Date: Mon, 11 Oct 1999 10:36:25 +1000
From: skaller <skaller@maxtal.com.au>
To: William Chesters <williamc@dai.ed.ac.uk>
Subject: Re: Stdlib regularity

William Chesters wrote:
>
> skaller writes:
> > No. This isn't necesarily the case. There are other
> > solutions. In C++, the philosophy is to provide as much protection
> > as possible, without costing at run time, and with protection
> > that does cost at run time being optional.
>
> Are you sure that initialising arrays etc. carries enough cost to be
> worth avoiding?

        No, I'm not.

> After all, one of the two problems, namely the
> requirement to keep legal values in slots at all times, is quite easy
> to work around when you have to---my basic Vector is about 100 lines,
> generously spaced---while the other, performance, worry seems a priori
> likely to be misplaced, because if you are constructing an array then
> your time complexity is presumably at least k×n for some nontrivial k,
> so that the extra few instructions × n are unlikely to make a big
> difference to the overall program, however annoying they look "in the
> small".
>
> ocaml already goes some way beyond what C++ considers acceptible
> inefficiency.

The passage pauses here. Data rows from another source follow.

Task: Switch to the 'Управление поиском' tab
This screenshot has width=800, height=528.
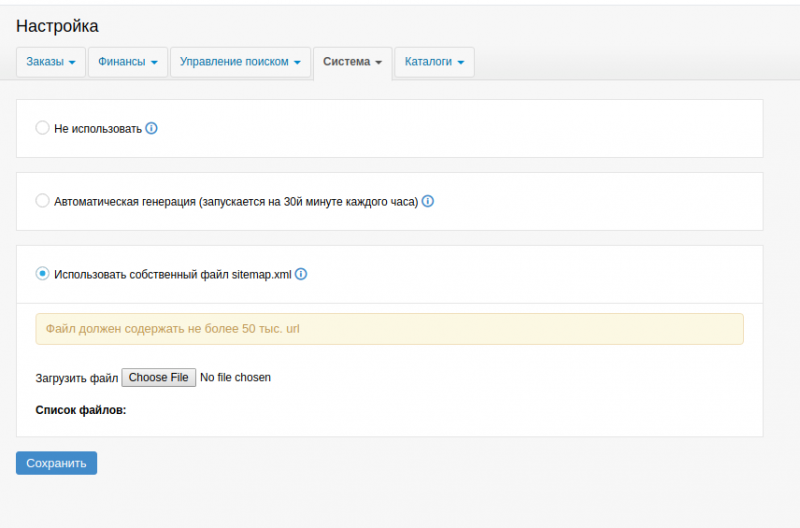Action: click(x=240, y=62)
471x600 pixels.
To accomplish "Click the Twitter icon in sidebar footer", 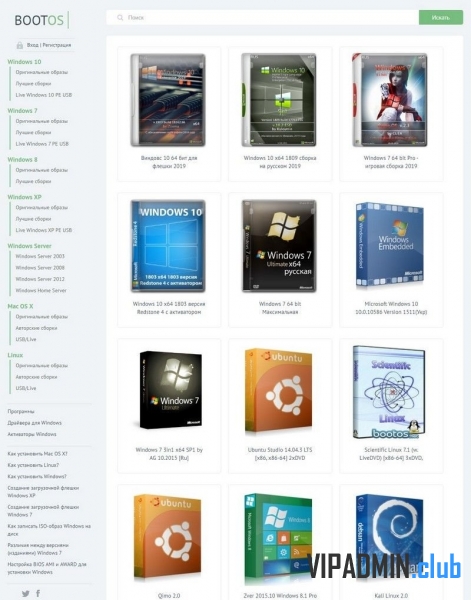I will (26, 593).
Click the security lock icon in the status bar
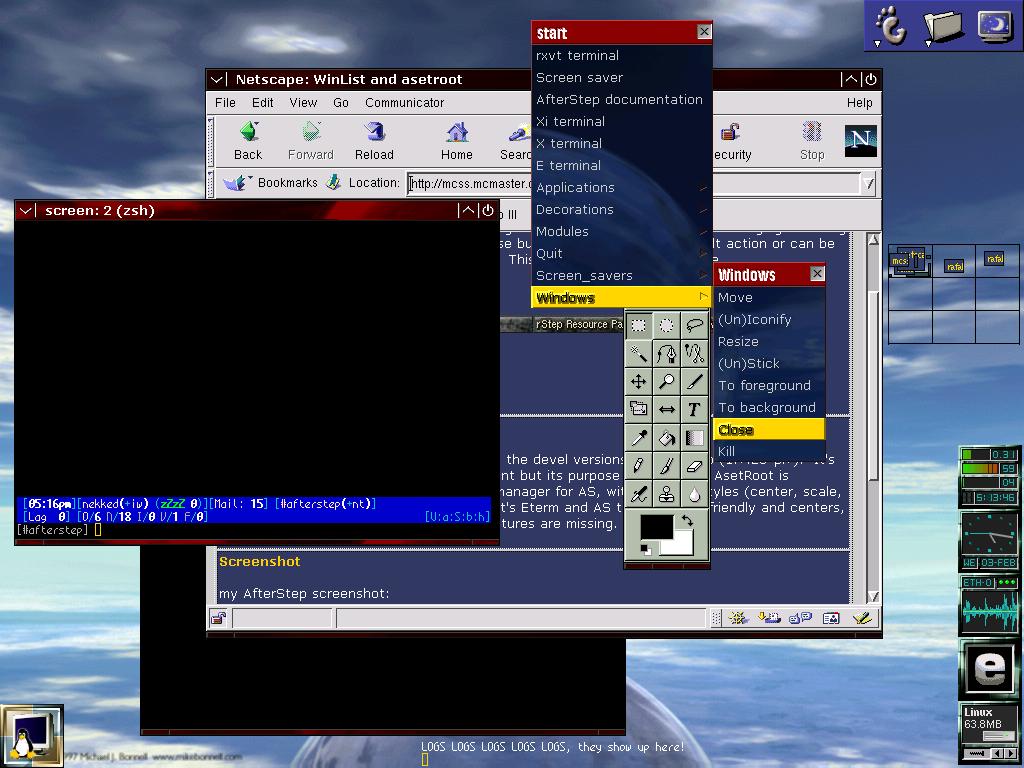 point(218,619)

That's fine for a vast number of applications on modern
> desktop hardware.

Unfortunately, when writing an interpreter such as one for Python,
reasonable efficieny plus some other advantages seem neccessary
to get any users at all. JPython (Java implementation),
for example, is 3 times slower than CPython (C implementation),
and that was enough for me to discount it.

In fact, I am writing a python interpreter because CPython
is vastly (several THOUSAND times) too slow for what I need:
extremely fast string operations are required to support
Interscript, my literate programming tool. Example: Interscript
includes documentation for ISO10646 (unicode) characters,
the complete build of interscript itself, which is written
in interscript, takes several HOURS on my 120Mhz pentium:
the generated documentation is around 5Meg, mainly consisting
of the character code tables.

This is mainly because I have to do things like convert
a string or plain text to HTML, which requires replacing
characters '<' with '&lt;'; that is, scan each individual
character .. in an interpretive loop.

It may seem strange to believe I can actually achieve this
performance in ocaml! But I do! Because of the 'higher level
algorithms are easier to write in ocaml than C' factor,
optimisations using techniques such as type inference,
special pattern recognition, etc,
and generation of fast C or assembler, are possible.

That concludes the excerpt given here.